Cette mission budgétaire est à l'image du pillage déguisé et pernicieux, déjà en marche sous le premier quinquennat du premier des « marcheurs », le Président de la République. Le changement de législature ne sera pas celui de la méthode, mais s'inscrira dans la continuité du précédent quinquennat : celui de la baisse des moyens, avec le retour de la contractualisation financière, celui de la soumission des collectivités territoriales au respect de l'austérité européenne, celui du racket des finances locales au profit des entreprises, de la suppression de la CVAE et de la baisse de la DGF en euros constants.
Cette déchéance est-elle le fruit amer d'un gouvernement simplement déconnecté de la réalité des territoires, ou la traduction jacobine d'un État qui semble souffrir d'un trouble aggravé de la personnalité obsessionnelle compulsive ?

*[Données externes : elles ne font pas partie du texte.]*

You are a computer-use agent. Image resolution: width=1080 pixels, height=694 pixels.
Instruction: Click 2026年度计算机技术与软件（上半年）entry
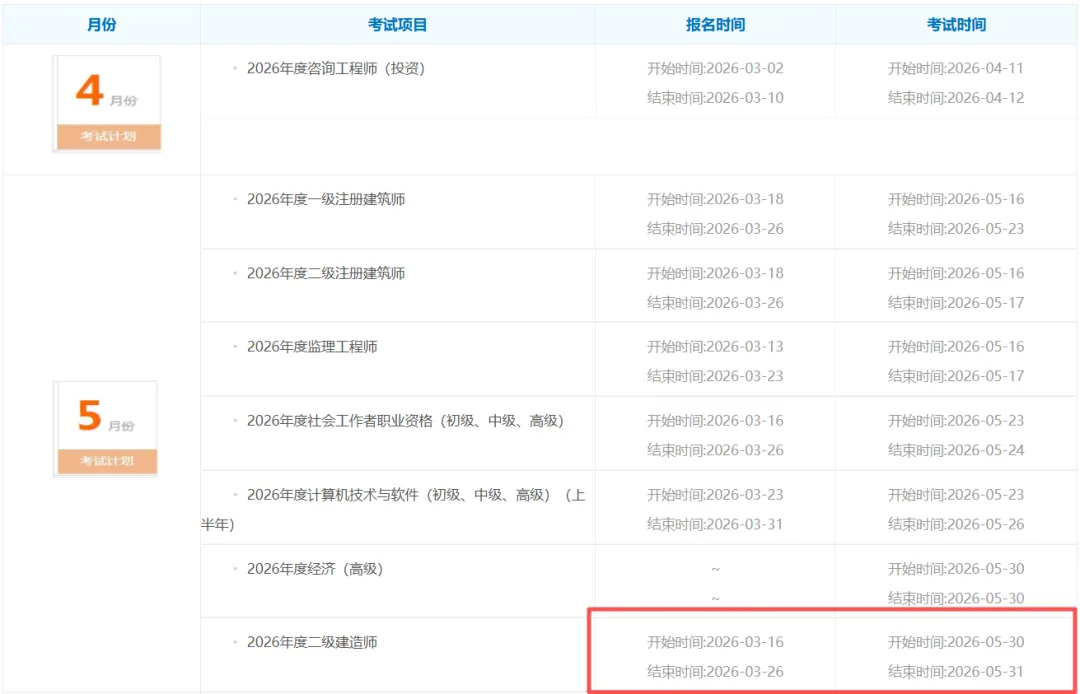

À vouloir contrôler les dépenses réelles de fonctionnement des collectivités, régenter les faits et gestes des maires, on alimente la grogne sociale, car la conséquence de l'asphyxie financière des collectivités, que vous placez petit à petit sous tutelle étatique, que vous déresponsabilisez fiscalement, que vous privez progressivement de marges de manœuvre, retombe directement sur les citoyens : c'est l'incivisme que ces politiques alimentent et la défiance populaire qu'elles nourrissent.
Coincés entre les concours financiers qui stagnent et une inflation qui explose, les élus locaux se retrouvent à devoir renoncer à fournir à leurs habitants certains services publics – les cantines, crèches et autres, en Guyane, par exemple.
Ce budget assume de brimer les capacités d'investissement des collectivités et la continuité des services publics à destination des Français.
Vous m'opposerez, peut-être, le revirement aussi soudain que trompeur du Président de la République, qui appelle à un « nouveau chapitre de la décentralisation ». J'ai beau chercher, je ne trouve pas de cohérence entre ce semblant de prise de conscience et la mise sous tutelle des collectivités que le Gouvernement tente d'organiser par son fameux Pacte de confiance.
Je ne rappellerai pas le sort piteux qui lui a été réservé en première lecture à l'Assemblée nationale. Décentraliser revient à lâcher du lest, non à passer la laisse et à serrer le collier jusqu'à étranglement.
À quand une indexation de la DGF sur l'inflation ? Elle permettrait aux collectivités de protéger leur capacité d'autofinancement et leur donnerait de la visibilité pour programmer leurs investissements.
À quand une revalorisation des montants de la DETR et de la DSIL pour que l'investissement local puisse jouer un rôle de levier face à l'inflation ?
À quand un véritable bouclier énergétique d'urgence et un élargissement des frais réglementés de vente à l'ensemble des collectivités ?
L'impuissance publique des élus locaux par l'austérité financière et fiscale dessert autant la population par un niveau de services amoindri, que le dynamisme économique, qui dépend en majeure partie de l'investissement public local. C'est aussi desservir les ambitions gouvernementales en matière de transition écologique, car les aménagements colossaux nécessaires ne pourront se faire sans mener des concertations locales apaisées. Mais c'est aussi desservir l'engagement public.
Les élus ont répondu à chaque appel à la rescousse du Gouvernement – crise du covid-19, désertification médicale, crise sociale. Ne confondons pas dévouement et masochisme. En sortant le bâton, non la carotte, vous favorisez le découragement, alors que les solutions aux crises majeures de notre époque se trouveront non à Paris, mais à l'échelon de proximité.
Les territoires d'outre-mer sont fortement touchés par cette situation. En 2017, 32 % des Français d'outre-mer vivaient sous le seuil de pauvreté ; en 2022, ce taux est de 53 %, soit plus de vingt points en cinq ans. Les collectivités doivent faire face à une paupérisation sans précédent de la population. Il faut qu'elles investissent massivement dans leurs infrastructures publiques pour accompagner le développement démographique.
Les budgets et les crédits alloués ne sont pas au niveau des besoins. Cette situation n'est pas tolérable ; un plan d'accompagnement de nos territoires est urgent. L'État peut mais ne veut pas.